[Netarchivesuite-devel] troubleshooting deduplication

sara.aubry at bnf.fr sara.aubry at bnf.fr
Mon Oct 3 09:21:29 CEST 2011


Hi all, and many thanks for your answers.
We have upgraded our IndexServer following your configurations and built a 
Virtual Machine with :
- 4  Intel Xeon 2,4 GHz CPUs
- 32 GB RAM
- 3 Fiber Channel Raw Devices of 1 TB merged to a 3 TB ext3 partition
And we finally managed to build our index (upon a 23 TB archive) in 4 
days.
So that's better than 26 :-)

Another question: has job generation been modified in the 3.16 release?
We activated a snapshot harvest on Friday, only 297 jobs were created and 
have the "New" Status
(it stoped at the c letter). And we found no errors in the 
HarvestJobManagerApplication log.

Best,

Sara
 








Message de : <aponb at gmx.at> 
                      28/09/2011 14:44

Envoyé par : 
<netarchivesuite-devel-bounces at ml.sbforge.org>

Veuillez répondre à <netarchivesuite-devel at ml.sbforge.org>



Pour
<netarchivesuite-devel at ml.sbforge.org>
Copie

Objet
Re: [Netarchivesuite-devel] troubleshooting deduplication




> 1) Could you tell us what is the configuration of your index server 
(CPU,
> RAM, local disk space vs. nfs partition) and how long did your
> deduplication process last for how much data?
Our Index Server is running on a 2x Intel(R) Core(TM)2 Duo CPU,  E4500 
@ 2.20GHz, 4 GB RAM machine, 500GB disk space.
We just finished the 1st stage of our current domain crawl and we are 
going to start the 2nd stage soon.

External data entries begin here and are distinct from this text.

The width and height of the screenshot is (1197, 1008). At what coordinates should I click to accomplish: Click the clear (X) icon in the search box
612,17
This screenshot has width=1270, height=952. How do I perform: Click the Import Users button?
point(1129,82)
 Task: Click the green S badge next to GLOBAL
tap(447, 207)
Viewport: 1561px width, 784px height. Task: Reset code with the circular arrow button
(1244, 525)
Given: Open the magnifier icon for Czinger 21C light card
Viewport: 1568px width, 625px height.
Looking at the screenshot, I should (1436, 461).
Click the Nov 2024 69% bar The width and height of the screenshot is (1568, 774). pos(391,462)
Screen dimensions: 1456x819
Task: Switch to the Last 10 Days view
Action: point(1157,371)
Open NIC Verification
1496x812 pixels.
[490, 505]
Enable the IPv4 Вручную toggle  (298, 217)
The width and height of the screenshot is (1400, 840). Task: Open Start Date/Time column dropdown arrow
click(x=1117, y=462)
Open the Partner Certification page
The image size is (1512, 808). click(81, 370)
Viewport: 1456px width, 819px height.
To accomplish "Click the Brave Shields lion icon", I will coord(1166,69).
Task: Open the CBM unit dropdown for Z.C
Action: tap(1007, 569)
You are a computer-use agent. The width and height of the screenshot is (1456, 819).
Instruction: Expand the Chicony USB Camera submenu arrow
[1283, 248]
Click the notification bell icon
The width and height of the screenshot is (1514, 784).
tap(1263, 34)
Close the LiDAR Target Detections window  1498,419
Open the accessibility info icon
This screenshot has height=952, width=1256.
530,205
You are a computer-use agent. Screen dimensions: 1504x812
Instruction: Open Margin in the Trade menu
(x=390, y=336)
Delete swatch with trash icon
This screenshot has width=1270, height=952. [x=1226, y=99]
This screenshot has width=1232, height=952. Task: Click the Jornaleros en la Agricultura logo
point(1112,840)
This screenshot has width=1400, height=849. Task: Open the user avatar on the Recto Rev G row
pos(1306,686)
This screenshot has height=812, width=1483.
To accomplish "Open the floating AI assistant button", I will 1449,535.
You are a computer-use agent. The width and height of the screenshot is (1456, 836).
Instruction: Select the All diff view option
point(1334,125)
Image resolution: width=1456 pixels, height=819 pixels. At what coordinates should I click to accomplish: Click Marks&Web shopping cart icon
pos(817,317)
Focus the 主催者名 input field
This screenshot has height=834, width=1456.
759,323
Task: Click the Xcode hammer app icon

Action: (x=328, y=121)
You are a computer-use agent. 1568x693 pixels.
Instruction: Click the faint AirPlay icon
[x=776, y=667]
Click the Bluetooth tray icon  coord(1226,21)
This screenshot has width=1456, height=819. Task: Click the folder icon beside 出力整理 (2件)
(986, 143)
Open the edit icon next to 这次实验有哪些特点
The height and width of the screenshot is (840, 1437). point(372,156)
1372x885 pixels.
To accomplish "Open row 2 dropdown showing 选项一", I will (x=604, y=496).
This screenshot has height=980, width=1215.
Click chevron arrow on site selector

I will have a look on the duration of 
the deduplication process and let you know afterwards.
> 2) Is it possible (have you ever tested) to generate a deduplication 
index
> in a test environment and use it in your production environment?
No, we never tried that.

Regards
a.
_______________________________________________
Netarchivesuite-devel mailing list
Netarchivesuite-devel at ml.sbforge.org
http://ml.sbforge.org/mailman/listinfo/netarchivesuite-devel



Exposition  Vogue : l'aventure d'une maison de disque  - jusqu'au13 novembre 2011 - BnF - François-Mitterrand / Allée Julien Cain Avant d'imprimer, pensez à l'environnement. 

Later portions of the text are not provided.